# EXERCISE TASKS:
1) In the steelhead article, rewrite the passage that begins with the words "Snake, Tribs Mostly" and ends with "with 2020’s fish.", changing "Snake system" to "Columbia system".
2) Answer these questions about the steelhead article.
(a) What split between one-salt and two-salt fish is usually seen?
(b) What position does Joe DuPont hold?
(c) When did DuPont post his blog?
3) Continue the steelhead article from its last sentence.

Snake, Tribs Mostly Opening For Steelhead; Bag Limit Up A Fish From 2019 In Many Rivers
Even as they’ve been able to ease some of last year’s tight restrictions on steelheading in the Snake system thanks to a larger run this season, managers are also watching something unusual going on with 2020’s fish.
“We usually see 80 percent one-salt and 20 percent two-salt, but it’s the opposite of that right now – 80 percent two-salt, 20 percent one salt,” said Jeremy Trump, a Washington Department Fish and Wildlife biologist based in Dayton, this evening.
Why are most steelhead suddenly staying out in the ocean an extra year, essentially turning A-runs into B-runs?
Damn good question.
When asked, Trump echoed some of the theories that Idaho Department of Fish and Game’s Clearwater Region manager Joe DuPont posted in a mid-August blog.
“It could be that many of these fish didn’t reach large enough size their first year in the ocean to trigger a signal for them to return, and they remained another year in the ocean. It could be that survival for those fish spending their second year in the ocean was unusually good,” DuPont wrote.
Steelhead are a remarkably plastic fish and perhaps they are taking advantage of improving conditions in the Pacific after a period of poor productivity and small runs to rebuild themselves.

# DATASET SECTION:
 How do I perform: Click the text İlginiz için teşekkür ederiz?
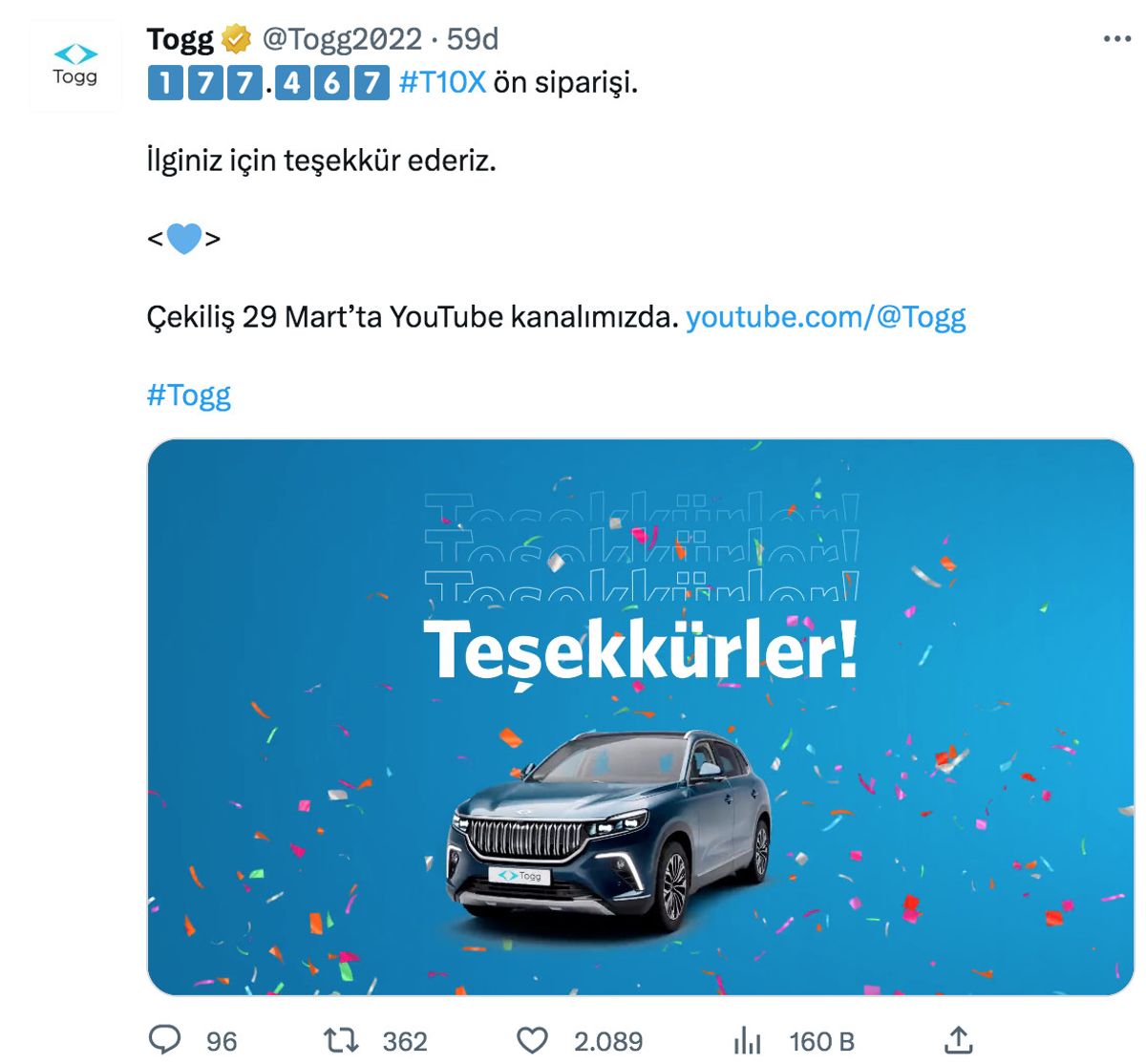(x=322, y=160)
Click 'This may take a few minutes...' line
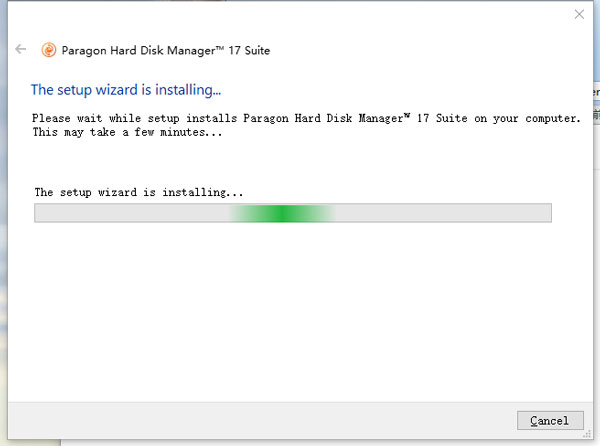The height and width of the screenshot is (446, 600). [x=128, y=131]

# EXPECTED RESPONSES:
1)
Snake, Tribs Mostly Opening For Steelhead; Bag Limit Up A Fish From 2019 In Many Rivers
Even as they’ve been able to ease some of last year’s tight restrictions on steelheading in the Columbia system thanks to a larger run this season, managers are also watching something unusual going on with 2020’s fish.

2)
(a) 80 percent one-salt and 20 percent two-salt
(b) Clearwater Region manager for the Idaho Department of Fish and Game
(c) Mid-August

3)
“You could speculate all day long on what’s going on in the ocean and not really know until the fish come back,” Trump said.
With the Sept. 1 start of the fishery, IDFG, WDFW and ODFW have put out rule changes in recent days generally announcing that daily limits will be up a fish from where they were in 2019, though still one a day on several western Blue Mountains rivers in Washington.
Last year saw the worst Snake steelhead run in 40 years — just 35,084 at Lower Granite Dam – which led to reduced limits and closures on the Snake itself to try and get as many steelhead back to the hatcheries and gravel.
“We need to make it clear to steelhead anglers that this is not a strong run by any measure. However, it is an improvement over the last couple years and will provide some harvest opportunity,” said Lance Hebdon, IDFG anadromous fisheries manager, in a press release out last week.
Fishing is typically best in October and November, and again in March and April as the spring spawn nears.
Kyle Bratcher, ODFW’s fish biologist in Enterprise, says eggtake needs are expected to be met on the south side of the Blues but caution is still warranted.
“While we expect to meet broodstock collection goal, we’re dealing with small margins for error. Managing conservatively ensures we can overcome any unforeseen circumstances if they arise,” Bratcher said in another news release.
Managers forecast 95,500 Inland Northwest hatchery and wild summer steelhead will enter the Columbia this year and over the coming months mostly return to Snake tribs such as Washington’s Walla Walla, Touchet, Tucannon, and Grande Ronde, Idaho’s Salmon and Little Salmon, and Oregon’s Grande Ronde and Imnaha, but also to rivers in North-central Washington and North-central Oregon.
Last week a technical committee reviewing dam count data said that 2020’s run is “tracking consistent with the preseason forecast.”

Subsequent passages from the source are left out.